━━━ Извлеченный текст

Сухово-Кобылин: Роман-расследование о судьбе и уголовном деле русского драматурга — страница 37 из 44

Неприятие Тургенева было не только (а может быть, даже и не столько) литературным неприятием. Иван Сергеевич был близким другом графини Салиас де Турнемир, поклонником ее таланта, завсегдатаем ее салона в доме на 1-й Мещерской в Москве. Имя Тургенева у Александра Васильевича было накрепко связано с этим домом и этим ненавистным ему салоном писательницы Евгении Тур, где зимой 1855 года, в дни его блеска и славы, московские литераторы отметили его дебют пощечиной молчания.

━━━━━━

_Задание_
Перечислите все определения, которыми извлеченный текст описывает отношение Ивана Сергеевича к графине Салиас де Турнемир.

━━━ Исходные данные

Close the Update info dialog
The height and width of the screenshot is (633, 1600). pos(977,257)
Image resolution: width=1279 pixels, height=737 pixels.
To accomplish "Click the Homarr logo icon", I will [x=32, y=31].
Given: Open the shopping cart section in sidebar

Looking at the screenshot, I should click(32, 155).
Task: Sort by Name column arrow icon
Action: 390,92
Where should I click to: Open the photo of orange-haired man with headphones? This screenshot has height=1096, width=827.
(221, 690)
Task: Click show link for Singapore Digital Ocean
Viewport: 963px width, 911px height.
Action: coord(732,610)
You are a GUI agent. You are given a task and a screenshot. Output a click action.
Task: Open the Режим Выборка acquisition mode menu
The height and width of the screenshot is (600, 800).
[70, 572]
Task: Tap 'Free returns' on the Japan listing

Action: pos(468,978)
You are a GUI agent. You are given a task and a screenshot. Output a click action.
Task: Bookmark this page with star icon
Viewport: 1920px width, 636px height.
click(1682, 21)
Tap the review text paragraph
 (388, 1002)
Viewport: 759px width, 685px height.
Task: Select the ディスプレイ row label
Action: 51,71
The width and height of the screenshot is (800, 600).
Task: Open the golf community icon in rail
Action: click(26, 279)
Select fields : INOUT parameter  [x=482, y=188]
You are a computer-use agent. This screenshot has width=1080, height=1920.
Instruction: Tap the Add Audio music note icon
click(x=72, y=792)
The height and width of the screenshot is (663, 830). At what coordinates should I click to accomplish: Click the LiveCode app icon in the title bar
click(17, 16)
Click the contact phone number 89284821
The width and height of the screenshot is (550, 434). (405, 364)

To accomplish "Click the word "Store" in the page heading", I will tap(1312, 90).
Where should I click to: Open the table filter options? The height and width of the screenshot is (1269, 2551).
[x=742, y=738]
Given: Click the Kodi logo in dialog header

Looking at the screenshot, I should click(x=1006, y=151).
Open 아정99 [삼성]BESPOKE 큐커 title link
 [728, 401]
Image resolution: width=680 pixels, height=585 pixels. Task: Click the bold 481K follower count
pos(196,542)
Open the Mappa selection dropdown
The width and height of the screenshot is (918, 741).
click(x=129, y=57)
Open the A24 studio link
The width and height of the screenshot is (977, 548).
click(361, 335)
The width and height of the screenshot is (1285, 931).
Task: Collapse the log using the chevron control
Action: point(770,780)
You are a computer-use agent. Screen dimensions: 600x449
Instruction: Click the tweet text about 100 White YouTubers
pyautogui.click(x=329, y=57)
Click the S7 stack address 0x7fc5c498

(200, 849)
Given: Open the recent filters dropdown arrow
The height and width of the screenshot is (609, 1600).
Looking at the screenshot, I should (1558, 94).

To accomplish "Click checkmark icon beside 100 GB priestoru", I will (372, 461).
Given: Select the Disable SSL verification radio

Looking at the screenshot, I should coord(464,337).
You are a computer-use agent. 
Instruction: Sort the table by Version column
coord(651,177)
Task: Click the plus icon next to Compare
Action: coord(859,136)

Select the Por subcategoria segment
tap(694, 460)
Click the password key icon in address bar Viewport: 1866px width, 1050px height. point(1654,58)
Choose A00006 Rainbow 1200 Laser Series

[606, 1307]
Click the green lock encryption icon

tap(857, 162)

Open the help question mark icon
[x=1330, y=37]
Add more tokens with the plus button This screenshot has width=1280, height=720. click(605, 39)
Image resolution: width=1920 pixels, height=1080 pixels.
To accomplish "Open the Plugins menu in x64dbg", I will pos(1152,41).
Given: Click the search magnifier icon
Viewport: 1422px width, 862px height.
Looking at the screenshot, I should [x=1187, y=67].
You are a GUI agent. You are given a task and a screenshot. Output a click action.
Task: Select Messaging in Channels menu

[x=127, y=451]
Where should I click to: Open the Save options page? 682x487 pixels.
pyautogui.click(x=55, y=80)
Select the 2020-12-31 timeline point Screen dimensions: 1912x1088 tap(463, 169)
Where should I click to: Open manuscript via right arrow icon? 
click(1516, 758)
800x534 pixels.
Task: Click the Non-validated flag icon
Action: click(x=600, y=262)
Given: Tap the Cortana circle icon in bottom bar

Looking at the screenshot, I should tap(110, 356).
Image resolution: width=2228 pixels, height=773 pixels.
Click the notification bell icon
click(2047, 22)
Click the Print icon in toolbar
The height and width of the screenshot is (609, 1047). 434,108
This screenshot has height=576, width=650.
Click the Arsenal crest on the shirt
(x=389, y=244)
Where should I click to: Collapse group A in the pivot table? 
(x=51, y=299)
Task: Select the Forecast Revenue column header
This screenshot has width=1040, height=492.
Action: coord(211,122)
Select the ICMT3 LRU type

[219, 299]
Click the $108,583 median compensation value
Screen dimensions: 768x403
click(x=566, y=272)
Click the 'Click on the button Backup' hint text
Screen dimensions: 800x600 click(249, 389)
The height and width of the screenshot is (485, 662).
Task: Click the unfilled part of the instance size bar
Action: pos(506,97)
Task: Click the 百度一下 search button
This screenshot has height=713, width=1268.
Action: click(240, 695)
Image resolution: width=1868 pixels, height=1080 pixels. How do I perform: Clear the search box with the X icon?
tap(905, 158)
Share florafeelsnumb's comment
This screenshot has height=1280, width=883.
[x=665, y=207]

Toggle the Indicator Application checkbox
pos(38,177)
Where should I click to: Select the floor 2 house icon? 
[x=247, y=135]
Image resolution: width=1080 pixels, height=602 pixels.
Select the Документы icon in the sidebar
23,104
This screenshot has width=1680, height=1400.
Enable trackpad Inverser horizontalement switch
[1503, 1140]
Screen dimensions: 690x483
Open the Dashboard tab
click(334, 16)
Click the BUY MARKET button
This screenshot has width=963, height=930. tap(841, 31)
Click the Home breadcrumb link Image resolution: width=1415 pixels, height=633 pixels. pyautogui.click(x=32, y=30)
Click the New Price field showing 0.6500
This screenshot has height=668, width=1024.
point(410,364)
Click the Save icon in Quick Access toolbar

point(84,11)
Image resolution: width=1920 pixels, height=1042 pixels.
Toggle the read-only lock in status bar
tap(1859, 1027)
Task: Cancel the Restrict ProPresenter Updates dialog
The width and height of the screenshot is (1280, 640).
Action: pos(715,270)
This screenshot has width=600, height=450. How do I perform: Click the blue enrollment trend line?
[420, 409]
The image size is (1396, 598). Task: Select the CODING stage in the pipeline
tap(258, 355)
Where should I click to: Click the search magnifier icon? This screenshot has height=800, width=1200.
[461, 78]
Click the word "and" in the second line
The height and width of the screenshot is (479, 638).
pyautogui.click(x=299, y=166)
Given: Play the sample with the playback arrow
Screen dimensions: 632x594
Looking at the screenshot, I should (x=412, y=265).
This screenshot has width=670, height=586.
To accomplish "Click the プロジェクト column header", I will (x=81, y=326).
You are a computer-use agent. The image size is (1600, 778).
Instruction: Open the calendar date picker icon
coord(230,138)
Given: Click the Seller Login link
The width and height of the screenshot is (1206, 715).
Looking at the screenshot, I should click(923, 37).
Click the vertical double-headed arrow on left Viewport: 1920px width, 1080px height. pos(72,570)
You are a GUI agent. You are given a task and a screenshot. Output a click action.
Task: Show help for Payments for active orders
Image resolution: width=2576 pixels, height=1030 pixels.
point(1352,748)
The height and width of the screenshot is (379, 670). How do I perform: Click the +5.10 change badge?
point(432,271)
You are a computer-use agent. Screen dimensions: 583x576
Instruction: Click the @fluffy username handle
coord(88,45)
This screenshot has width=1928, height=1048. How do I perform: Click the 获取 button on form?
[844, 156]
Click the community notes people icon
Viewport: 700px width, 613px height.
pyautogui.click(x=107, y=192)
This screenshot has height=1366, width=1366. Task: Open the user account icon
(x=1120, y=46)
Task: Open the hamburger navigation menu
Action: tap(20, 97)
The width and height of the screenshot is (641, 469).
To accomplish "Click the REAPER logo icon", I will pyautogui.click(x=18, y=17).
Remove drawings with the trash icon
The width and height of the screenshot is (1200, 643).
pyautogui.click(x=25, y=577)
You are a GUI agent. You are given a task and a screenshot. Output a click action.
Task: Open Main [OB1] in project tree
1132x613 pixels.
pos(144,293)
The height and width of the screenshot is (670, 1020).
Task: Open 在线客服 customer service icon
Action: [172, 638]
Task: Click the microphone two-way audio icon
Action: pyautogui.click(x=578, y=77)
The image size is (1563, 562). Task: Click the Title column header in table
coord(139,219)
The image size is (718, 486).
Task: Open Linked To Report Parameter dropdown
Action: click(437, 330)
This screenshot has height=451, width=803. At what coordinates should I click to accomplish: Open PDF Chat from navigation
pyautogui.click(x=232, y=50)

━━━━━━

_Ответ_
- близкий друг графини
- поклонник ее таланта
- завсегдатай ее салона